Turning the Corner: Progress Is Not Dead, Trump Is Not the Future

The voters of Los Angeles have taken a stand — and the world should pay heed.
“Measure S,” the ballot initiative defeated in Tuesday’s election, was not just a local issue. True, it would only have halted high-rise construction in one city. But like Brexit, like the election of Donald Trump, its effect would have been global.
These three campaigns, for all their differences, shared one common denominator: a fundamental fear of change.
They all had some reasonable motivations. For Brexit, it was a sluggish European Union that seemed to be holding back the British economy. For Trump, it was deindustrialization and a generation of lost jobs that aren’t coming back. For Measure S, it was an outdated planning code and conflicts of interest between developers and City Council.
But stopping progress in its tracks is not a solution for any of these problems.

In these elections, we have witnessed three desperate attempts to cling to the past. To return to simpler times. To strip the new and the different — the crowds of many colors, the downtowns of many skyscrapers, the bathrooms of many identities — from the progressive, modern tapestry of the twenty-first century.

To withdraw from the world. No more people coming in, no more money going out — from cities or countries. At least, that’s what they said would happen.

And why not pine for yesteryear? Real people have been disaffected by the relentless march of expansion. The middle-aged, middle-skilled Rust Belt worker has been abandoned by neoliberal economists who touted globalization without redistribution. The close-knit, low-income community has been abandoned by trickle-down urbanists who promoted gentrification without inclusion.

--- --- ---

__Parts of the exercise__:
(a) Reproduce the part of the opinion piece on Measure S starting at "Turning the Corner: Progress" and ending at "fear of change.".
(b) Name the three campaigns that the opinion piece on Measure S says shared a fear of change.
(c) Carry the opinion piece on Measure S further, beginning after its last sentence.

__Dataset__:

--- --- ---

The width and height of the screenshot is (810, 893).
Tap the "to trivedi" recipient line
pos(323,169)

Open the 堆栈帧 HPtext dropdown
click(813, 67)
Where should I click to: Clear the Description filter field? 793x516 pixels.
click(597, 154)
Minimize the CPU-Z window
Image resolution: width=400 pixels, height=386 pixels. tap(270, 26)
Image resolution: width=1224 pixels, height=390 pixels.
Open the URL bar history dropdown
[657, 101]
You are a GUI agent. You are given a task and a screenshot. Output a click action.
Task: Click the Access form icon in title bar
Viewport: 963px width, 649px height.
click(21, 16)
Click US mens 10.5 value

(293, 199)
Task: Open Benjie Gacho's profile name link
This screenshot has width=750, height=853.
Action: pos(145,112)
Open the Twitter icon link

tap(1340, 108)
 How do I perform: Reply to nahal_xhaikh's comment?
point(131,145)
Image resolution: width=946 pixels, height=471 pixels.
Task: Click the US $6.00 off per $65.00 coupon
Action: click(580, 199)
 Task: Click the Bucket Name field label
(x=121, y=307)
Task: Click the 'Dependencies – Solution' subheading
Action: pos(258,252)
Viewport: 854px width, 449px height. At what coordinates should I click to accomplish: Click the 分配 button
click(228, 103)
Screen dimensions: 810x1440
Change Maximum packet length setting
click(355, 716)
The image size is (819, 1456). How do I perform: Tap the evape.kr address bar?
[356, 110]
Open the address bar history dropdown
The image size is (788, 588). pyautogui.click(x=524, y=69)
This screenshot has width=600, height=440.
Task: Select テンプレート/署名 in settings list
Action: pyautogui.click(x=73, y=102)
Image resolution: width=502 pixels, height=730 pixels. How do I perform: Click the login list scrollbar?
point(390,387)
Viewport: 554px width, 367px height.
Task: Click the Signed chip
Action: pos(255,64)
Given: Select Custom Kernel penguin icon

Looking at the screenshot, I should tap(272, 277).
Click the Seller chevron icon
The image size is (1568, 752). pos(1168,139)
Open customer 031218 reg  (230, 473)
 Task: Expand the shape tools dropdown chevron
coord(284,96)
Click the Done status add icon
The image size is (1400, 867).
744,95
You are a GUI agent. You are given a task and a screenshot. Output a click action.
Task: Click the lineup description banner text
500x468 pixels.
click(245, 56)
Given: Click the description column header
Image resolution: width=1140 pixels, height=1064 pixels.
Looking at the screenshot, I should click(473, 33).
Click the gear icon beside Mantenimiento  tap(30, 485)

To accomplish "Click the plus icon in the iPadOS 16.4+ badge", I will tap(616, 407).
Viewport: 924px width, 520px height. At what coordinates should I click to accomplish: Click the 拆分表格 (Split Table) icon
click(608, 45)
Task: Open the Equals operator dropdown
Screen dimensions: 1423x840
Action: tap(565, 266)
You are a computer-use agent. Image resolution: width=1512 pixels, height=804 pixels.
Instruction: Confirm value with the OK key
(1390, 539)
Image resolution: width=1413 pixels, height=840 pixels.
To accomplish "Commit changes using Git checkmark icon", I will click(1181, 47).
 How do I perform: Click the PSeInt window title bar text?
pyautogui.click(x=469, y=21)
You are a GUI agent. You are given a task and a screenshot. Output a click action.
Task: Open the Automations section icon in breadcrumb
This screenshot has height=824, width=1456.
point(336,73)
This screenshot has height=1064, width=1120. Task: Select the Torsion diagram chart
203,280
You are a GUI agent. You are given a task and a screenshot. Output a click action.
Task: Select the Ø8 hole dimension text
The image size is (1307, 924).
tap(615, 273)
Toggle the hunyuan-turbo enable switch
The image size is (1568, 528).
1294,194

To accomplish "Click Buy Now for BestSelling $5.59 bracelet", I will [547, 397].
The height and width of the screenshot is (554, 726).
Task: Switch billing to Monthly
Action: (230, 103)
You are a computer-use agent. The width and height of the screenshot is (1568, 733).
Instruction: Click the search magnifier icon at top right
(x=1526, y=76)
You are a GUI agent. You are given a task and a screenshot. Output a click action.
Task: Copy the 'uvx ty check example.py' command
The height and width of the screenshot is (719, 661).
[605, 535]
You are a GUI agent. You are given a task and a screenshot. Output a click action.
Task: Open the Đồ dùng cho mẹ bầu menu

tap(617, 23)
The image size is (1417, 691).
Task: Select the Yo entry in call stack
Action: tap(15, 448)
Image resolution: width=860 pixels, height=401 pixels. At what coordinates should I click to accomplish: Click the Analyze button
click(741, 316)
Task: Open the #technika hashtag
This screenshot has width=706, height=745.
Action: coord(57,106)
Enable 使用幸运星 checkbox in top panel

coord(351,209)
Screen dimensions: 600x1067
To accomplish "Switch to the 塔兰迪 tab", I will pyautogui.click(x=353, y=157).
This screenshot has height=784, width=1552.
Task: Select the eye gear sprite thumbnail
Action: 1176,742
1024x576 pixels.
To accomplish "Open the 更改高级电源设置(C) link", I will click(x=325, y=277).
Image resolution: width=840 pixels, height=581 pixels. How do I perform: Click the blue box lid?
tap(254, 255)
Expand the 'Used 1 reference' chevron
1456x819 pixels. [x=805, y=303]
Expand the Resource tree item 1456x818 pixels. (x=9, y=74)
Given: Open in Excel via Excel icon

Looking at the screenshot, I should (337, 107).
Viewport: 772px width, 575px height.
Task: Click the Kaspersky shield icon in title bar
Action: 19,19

--- --- ---

__Results for each task__:
(a)
Turning the Corner: Progress Is Not Dead, Trump Is Not the Future

The voters of Los Angeles have taken a stand — and the world should pay heed.
“Measure S,” the ballot initiative defeated in Tuesday’s election, was not just a local issue. True, it would only have halted high-rise construction in one city. But like Brexit, like the election of Donald Trump, its effect would have been global.
These three campaigns, for all their differences, shared one common denominator: a fundamental fear of change.

(b)
Brexit
The election of Donald Trump
Measure S

(c)
So they tried to roll back the tides with blunt opposition and blanket bans, walls but not buildings, preservation instead of improvement.

That’s what we really need, isn’t it? Improvement?

We need more consumers to buy our products, more scientists to invent life-saving technologies, more workers to pay taxes. We need more immigration, not less.

We need more apartments that people can afford, more proximity for people to commute, more residents to pay local taxes. We need more housing units, not fewer.

But crucially, we need to reach out to those whose needs have gone unmet for so long. Nearly a third of the electorate voted for Measure S. Many of them have legitimate demands: less congested streets, lower housing costs, a development process that doesn’t take place in backrooms where campaign contributions buy access.

Let LA’s decision be an opportunity to tackle these challenges, not to sweep them aside. Let it also be a beacon, a ray of hope, for all who despair from stifled progress and insular demagoguery around the world.

It would be irresponsible to equate these votes in all aspects — to say, falsely, that the misogyny or racism of one campaign applies equally to another — but we must learn from common themes; indeed, from common voices shouting to be heard. There is suffering, and it cannot be redressed by returning to the status quo. But it must be redressed.

We will build in Los Angeles. We will grow, and we will progress, and with your help, we will do it better than we did it before.

Donald Trump is not the future. We are.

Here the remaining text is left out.